Di era keterbukaan informasi dan kebebasan pers dewasa ini, semua informasi seolah-olah bebas dibuka dan disampaikan kepada publik, termasuk rekening pribadi pejabat publik dan video koleksi pribadi sepasang kekasih atau sepasang suami isteri.
Para pejabat publik dan selebritis kini tidak lagi bebas menyimpan rahasia, apalagi bersembunyi dari ’’pandangan mata’’ wartawan dan orang-orang di sekelilingnya, apalagi dari orang-orang yang memiliki kepentingan tertentu atau akan mendapatkan keuntungan jika informasi rahasia dan borok para pejabat publik dan selebritis tersebut dibuka kepada publik.
Kita mungkin tak bisa lagi menghindar dari kenyataan seperti itu.

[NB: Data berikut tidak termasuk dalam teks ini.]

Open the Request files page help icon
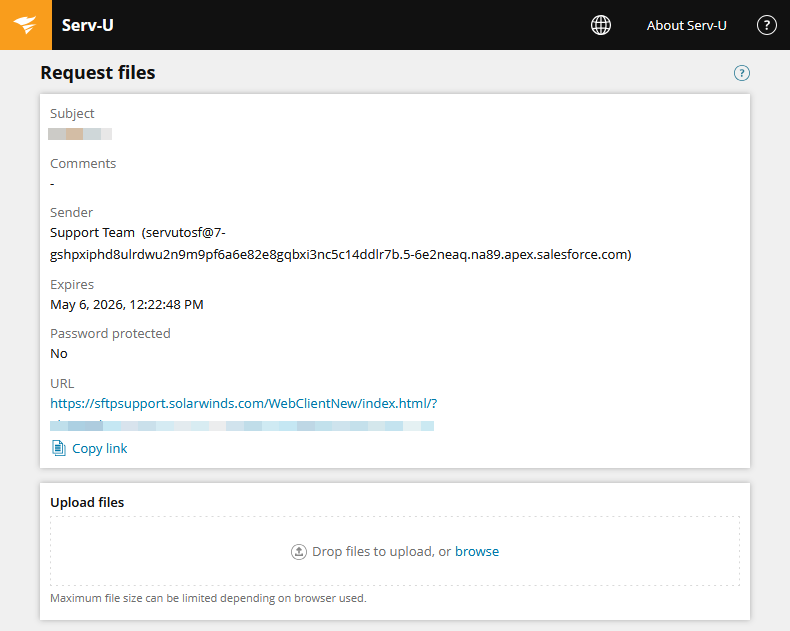 tap(741, 73)
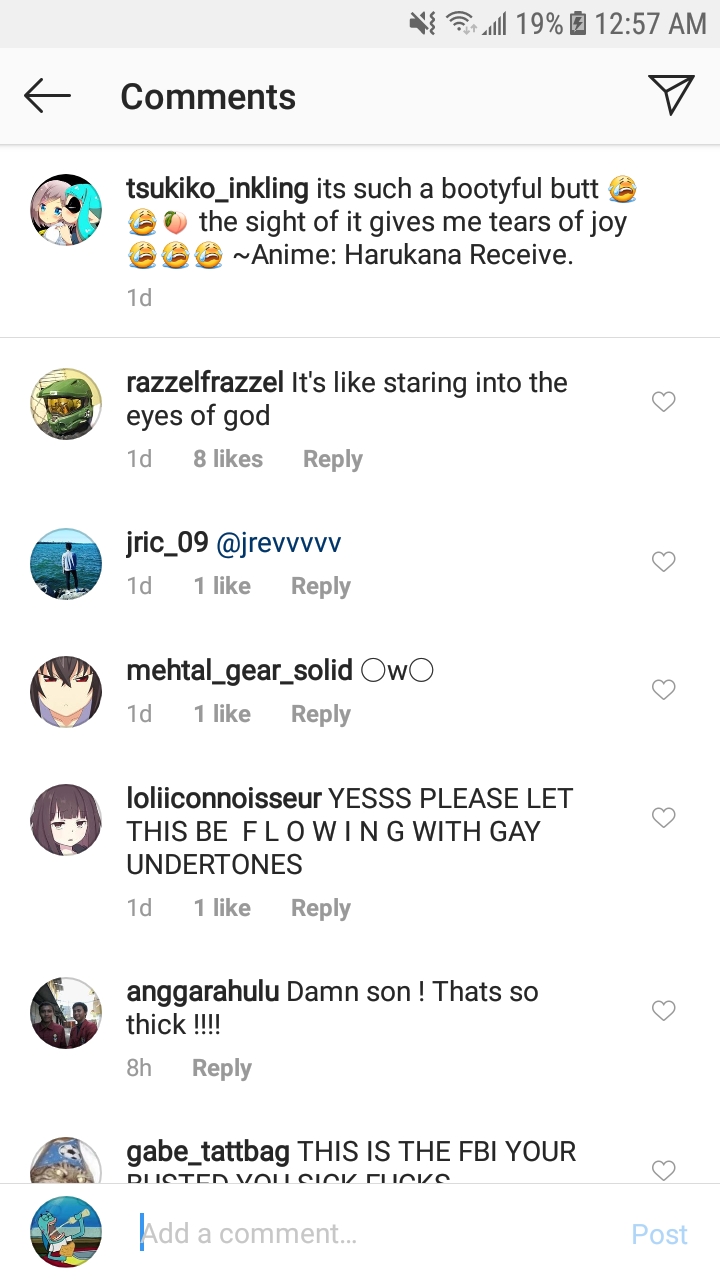The image size is (720, 1280).
Task: Focus the Add a comment field
Action: pos(380,1234)
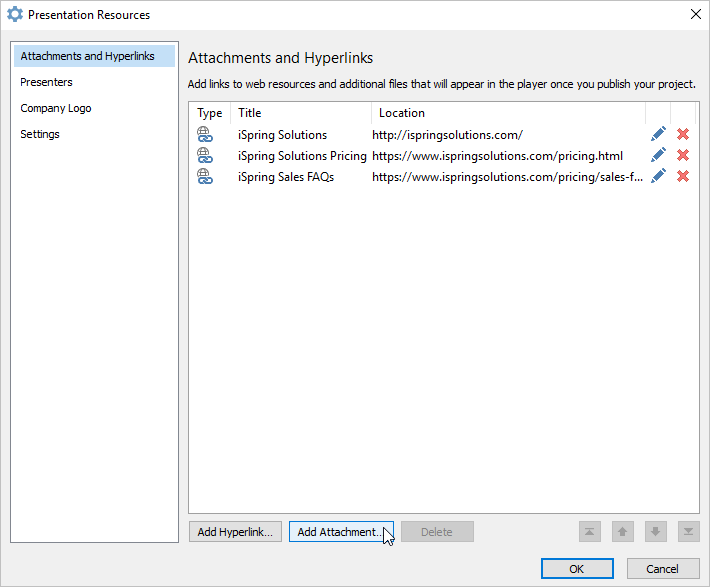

Mungkin itulah antara lain ’’buah’’ dari era reformasi, era keterbukaan, era globalisasi, serta era informasi dan komunikasi.
’’Buah’’ tersebut juga jatuh dan menimpa badan publik yakni lembaga eksekutif, legislatif, yudikatif, dan badan lain yang fungsi dan tugas pokoknya berkaitan dengan penyelenggaraan negara.
Badan publik yang sebagian atau seluruh dananya bersumber dari Anggaran Pendapatan dan Belanja Negara (APBN) dan atau Anggaran Pendapatan dan Belanja Daerah (APBD), kini tidak bisa lagi bebas ’’menyembunyikan’’ informasi.
Malah sebaliknya, badan publik-termasuk organisasi nonpemerintah yang sebagian atau seluruh dananya bersumber dari APBN dan atau APBD, sumbangan masyarakat, dan atau luar negeri-harus membuka informasi publik kepada masyarakat, terutama bila ada yang meminta.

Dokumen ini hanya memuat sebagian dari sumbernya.